La sortie du ministre de l'Urbanisme, Abdou Karim Fofana, justifiant le refus du chef de l'Etat, Macky Sall, de valider les propositions faites par l'équipe du Professeur Moustapha Sourang pour les réformes foncières, par la proposition faite par celle-ci, à savoir de transférer le droit d'accorder des baux aux collectivités locales, a fait sortir de sa réserve un ancien membre de ladite commission.

Invité de l'émission Objection de la radio privée Sud Fm d'hier, dimanche 14 juin, l'Enseignant chercheur à la Faculté de Droit de l'Ucad, Abdoulaye Dièye, trouve que c'est un problème que ledit ministre répète les propos tenus par son mentor, le 20 novembre 2017, lors du Conseil présidentiel.

Des propos qu'il trouve «graves» dans la mesure où la Commission nationale des réformes foncières «n'a jamais proposé cela». «C'est pourquoi, en déduit-il, je maintiens ce que j'avais dit, soit il (Macky Sall) a mal compris, soit on lui a fait un mauvais compte-rendu».

Recadrant ainsi le président Sall et son ministre Fofana, il a rappelé que la commission avait proposé au contraire «le maintien du domaine national comme élément du système foncier avec des propositions pour améliorer».

Tout en rappelant que ce sont les collectivités locales qui administrent les terres dans la zone des terroirs et qu'il y a des dépendances qui leur sont confiées, sans oublier les autorisations de construire, le Professeur Dieye indique que «nous avons demandé qu'il y ait des encadrements parce que nous sommes conscients des abus qu'il y a par rapport aux collectivités locales».

Concernant le statu quo noté dans les problèmes que connait le foncier sénégalais, le professeur Abdoulaye Dieye trouve qu'il y a un manque de volonté politique, depuis 1964.

A son avis, le président Senghor n'avait pas mis les moyens qu'il fallait pour l'applicabilité de la loi, à savoir les décrets qu'il fallait, tout comme les arrêtés nécessaires. Il dira aussi que sous Diouf, c'était la même chose, dans la mesure où il y avait des scénarii et que même le président lui-même avait tenu un discours en 1998 au Conseil économique et social, sans suite.

Poursuivant, il rappellera qu'en 2000, le président Wade avait bénéficié de beaucoup de propositions parfois concrètes, mais que nenni. Quid du président Macky Sall ?

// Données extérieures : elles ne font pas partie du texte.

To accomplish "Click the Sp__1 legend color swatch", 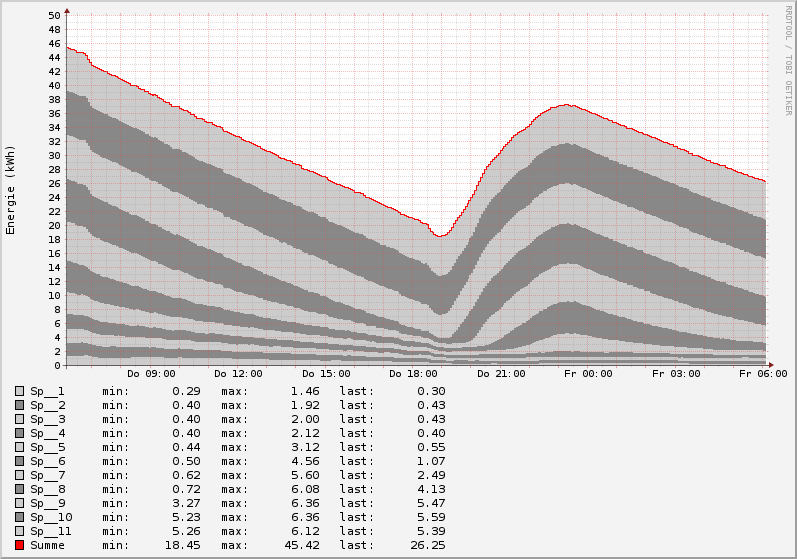I will coord(19,391).
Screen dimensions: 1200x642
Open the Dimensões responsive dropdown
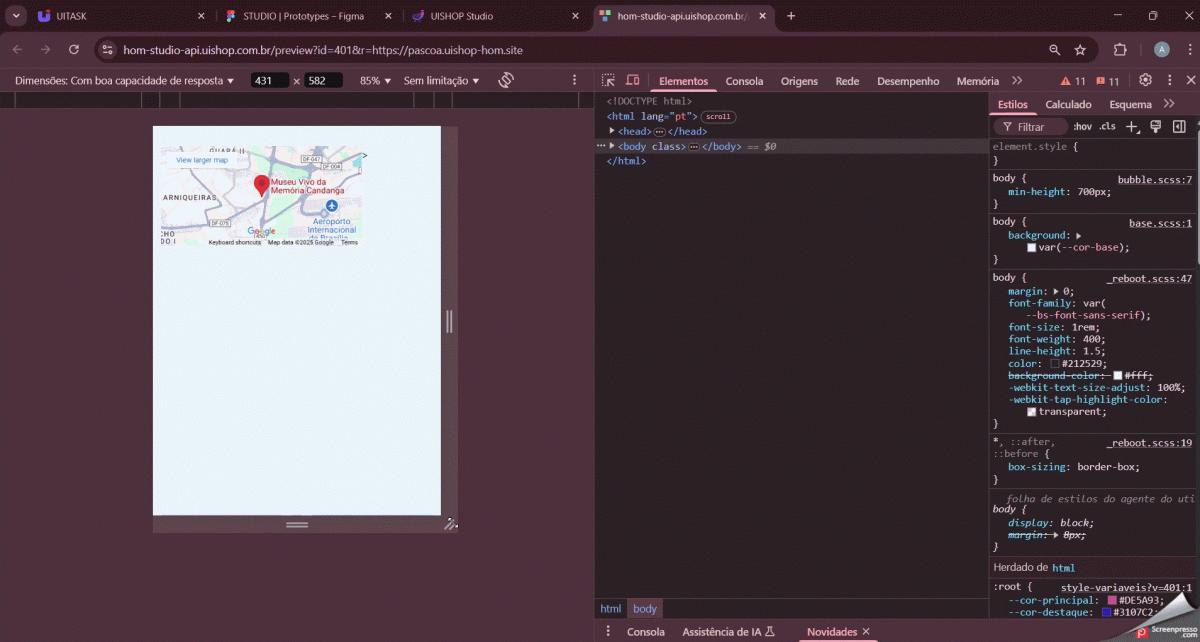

Sur ce point, il informe que la commission dirigée par le professeur Sourang était surprise de voir le président dire, le 20 novembre 2017 : «je ne peux pas valider les propositions de la commission parce que ce qu'ils me proposent est inacceptable. Ils proposent que le droit d'accorder des baux soit transféré aux collectivités local0es».

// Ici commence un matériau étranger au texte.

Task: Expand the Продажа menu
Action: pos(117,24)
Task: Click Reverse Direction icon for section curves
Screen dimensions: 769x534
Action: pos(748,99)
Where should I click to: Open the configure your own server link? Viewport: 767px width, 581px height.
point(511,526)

Cela, alors que le 20 avril 2017, lorsque la commission lui remettait le rapport, «il était très content disant qu'il sait que nous avons bien travaillé avec une démarche inclusive».

Pis, regrette-t-t-il, le 26 mai, le président Sall dissout la commission. Mais, il reste convaincu que le travail abattu par la Commission nationale des réformes foncières pouvait servir à procéder aux réformes nécessaires, dans la mesure où le travail avait été fait de manière inclusive.